• **TO-DO LIST**:
1. Please translate this sentence from the Crystal Stilts review into Spanish: "Key players on the scene include Cause Co-motion, Vivian Girls, and tonight’s Windmill headliners, Crystal Stilts."
2. Write out everything from "Brooklyn has been" down to "headliners, Crystal Stilts." in the Crystal Stilts review, renaming "Brooklyn" as "Queens".

• **DOCUMENT**:
Tags: Crystal Stilts 

Friday 13/02/09 Crystal Stilts, A Classic Education @ Windmill, Brixton

 

Friday 13/02/09 Crystal Stilts, A Classic Education @ Windmill, Brixton Photo:

Brooklyn has been at the centre of a garage-pop revival of late, born of stripped-back diy-rock that finds its feet somewhere between the dreampop of C86 cohorts The Shop Assistants and lo-fi post-punk outfit Young Marble Giants.  Key players on the scene include Cause Co-motion, Vivian Girls, and tonight’s Windmill headliners, Crystal Stilts.

• **GIVEN RECORDS**:

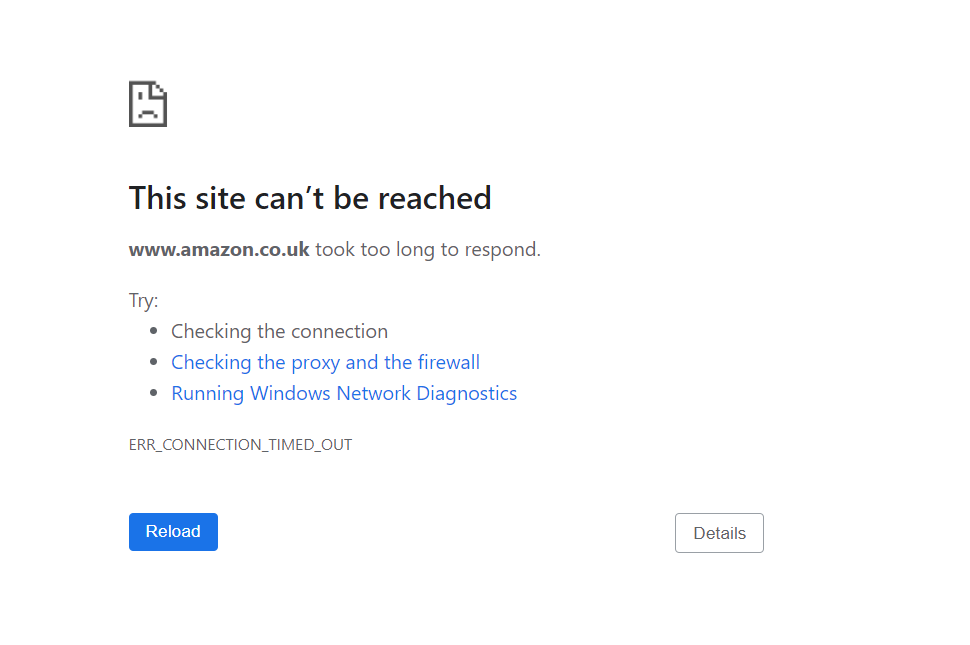Run Windows Network Diagnostics link
The width and height of the screenshot is (970, 645).
(x=344, y=394)
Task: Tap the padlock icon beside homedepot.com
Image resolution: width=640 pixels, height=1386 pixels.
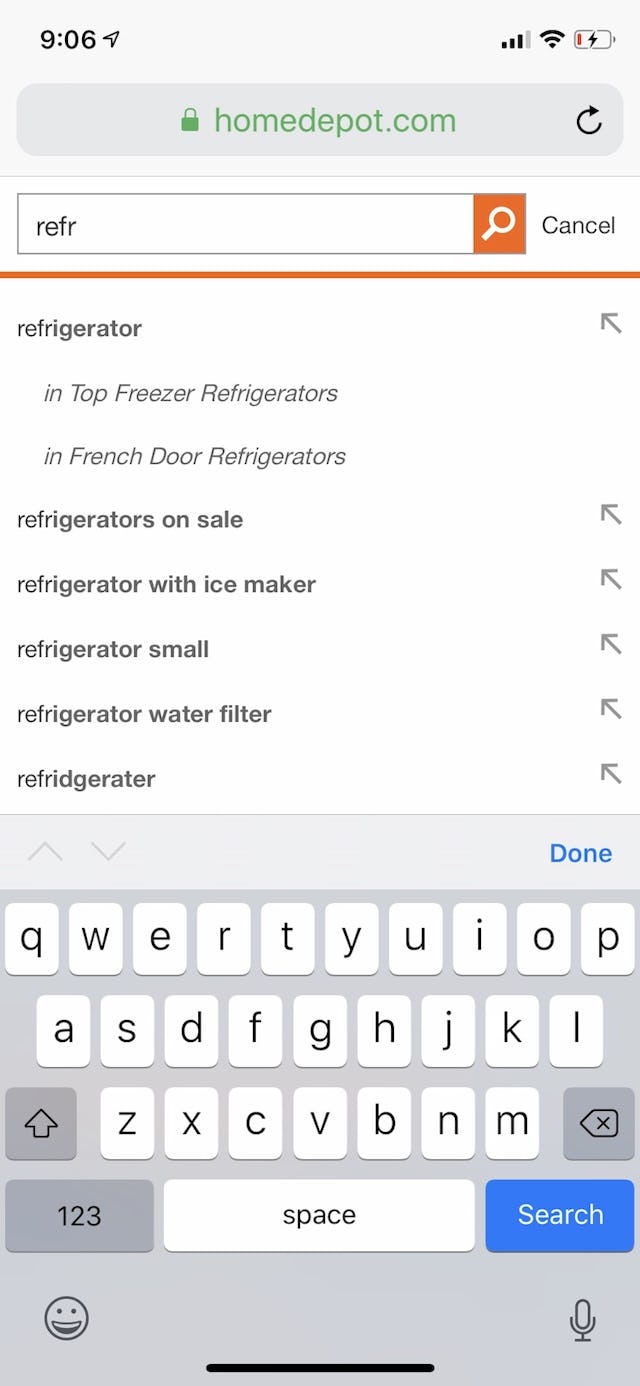Action: pyautogui.click(x=191, y=119)
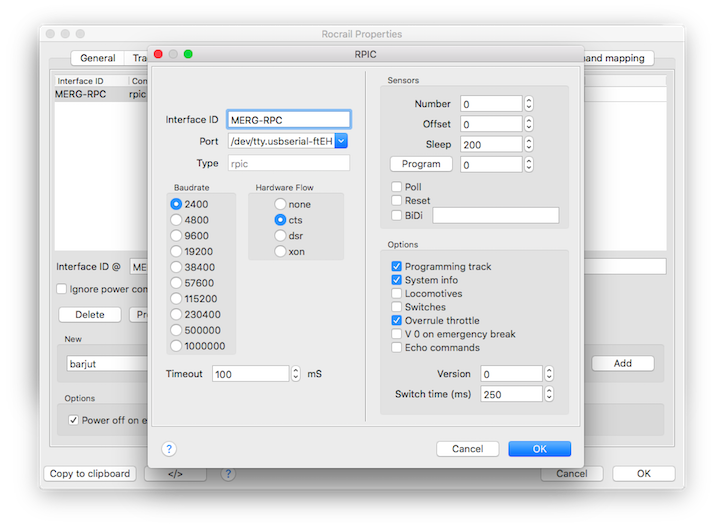
Task: Click OK in the RPIC dialog
Action: (x=539, y=449)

• **RESPONSES TO THE EXERCISE**:
1. Entre los protagonistas de la escena figuran Cause Co-motion, Vivian Girls y los cabezas de cartel de esta noche en el Windmill, Crystal Stilts.

2.
Queens has been at the centre of a garage-pop revival of late, born of stripped-back diy-rock that finds its feet somewhere between the dreampop of C86 cohorts The Shop Assistants and lo-fi post-punk outfit Young Marble Giants.  Key players on the scene include Cause Co-motion, Vivian Girls, and tonight’s Windmill headliners, Crystal Stilts.